## Task details
Repeat the entries that appear below, exactly and in full.
====== Entries supplied
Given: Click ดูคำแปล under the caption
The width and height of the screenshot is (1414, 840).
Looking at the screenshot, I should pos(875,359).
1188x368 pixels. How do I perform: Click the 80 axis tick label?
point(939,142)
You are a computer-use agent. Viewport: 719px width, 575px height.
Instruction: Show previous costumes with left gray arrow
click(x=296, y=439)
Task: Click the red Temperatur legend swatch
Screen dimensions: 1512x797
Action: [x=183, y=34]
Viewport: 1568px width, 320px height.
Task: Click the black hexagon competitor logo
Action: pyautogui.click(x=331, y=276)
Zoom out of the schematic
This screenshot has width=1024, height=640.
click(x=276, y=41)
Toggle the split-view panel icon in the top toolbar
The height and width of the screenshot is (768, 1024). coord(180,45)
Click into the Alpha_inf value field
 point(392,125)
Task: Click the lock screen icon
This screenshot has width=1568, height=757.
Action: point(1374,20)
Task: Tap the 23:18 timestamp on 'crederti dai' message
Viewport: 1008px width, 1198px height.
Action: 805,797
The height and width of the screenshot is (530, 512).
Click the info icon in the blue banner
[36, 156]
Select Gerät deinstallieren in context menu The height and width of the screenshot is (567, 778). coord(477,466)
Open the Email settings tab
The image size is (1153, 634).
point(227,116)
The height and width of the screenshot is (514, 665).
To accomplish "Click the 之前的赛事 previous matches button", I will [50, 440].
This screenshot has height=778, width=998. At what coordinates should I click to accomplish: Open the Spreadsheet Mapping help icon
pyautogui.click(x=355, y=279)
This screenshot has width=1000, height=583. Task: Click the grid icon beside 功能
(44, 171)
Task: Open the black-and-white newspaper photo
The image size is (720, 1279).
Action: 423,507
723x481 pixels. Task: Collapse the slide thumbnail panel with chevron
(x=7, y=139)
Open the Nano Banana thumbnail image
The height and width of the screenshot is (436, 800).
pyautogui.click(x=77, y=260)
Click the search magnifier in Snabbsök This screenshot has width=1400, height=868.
============
## Answer section
Given: Click ดูคำแปล under the caption
The width and height of the screenshot is (1414, 840).
Looking at the screenshot, I should pos(875,359).
1188x368 pixels. How do I perform: Click the 80 axis tick label?
point(939,142)
You are a computer-use agent. Viewport: 719px width, 575px height.
Instruction: Show previous costumes with left gray arrow
click(x=296, y=439)
Task: Click the red Temperatur legend swatch
Screen dimensions: 1512x797
Action: [x=183, y=34]
Viewport: 1568px width, 320px height.
Task: Click the black hexagon competitor logo
Action: pyautogui.click(x=331, y=276)
Zoom out of the schematic
This screenshot has width=1024, height=640.
click(x=276, y=41)
Toggle the split-view panel icon in the top toolbar
The height and width of the screenshot is (768, 1024). coord(180,45)
Click into the Alpha_inf value field
 point(392,125)
Task: Click the lock screen icon
This screenshot has width=1568, height=757.
Action: point(1374,20)
Task: Tap the 23:18 timestamp on 'crederti dai' message
Viewport: 1008px width, 1198px height.
Action: 805,797
The height and width of the screenshot is (530, 512).
Click the info icon in the blue banner
[36, 156]
Select Gerät deinstallieren in context menu The height and width of the screenshot is (567, 778). coord(477,466)
Open the Email settings tab
The image size is (1153, 634).
point(227,116)
The height and width of the screenshot is (514, 665).
To accomplish "Click the 之前的赛事 previous matches button", I will [50, 440].
This screenshot has height=778, width=998. At what coordinates should I click to accomplish: Open the Spreadsheet Mapping help icon
pyautogui.click(x=355, y=279)
This screenshot has width=1000, height=583. Task: Click the grid icon beside 功能
(44, 171)
Task: Open the black-and-white newspaper photo
The image size is (720, 1279).
Action: 423,507
723x481 pixels. Task: Collapse the slide thumbnail panel with chevron
(x=7, y=139)
Open the Nano Banana thumbnail image
The height and width of the screenshot is (436, 800).
pyautogui.click(x=77, y=260)
Click the search magnifier in Snabbsök This screenshot has width=1400, height=868.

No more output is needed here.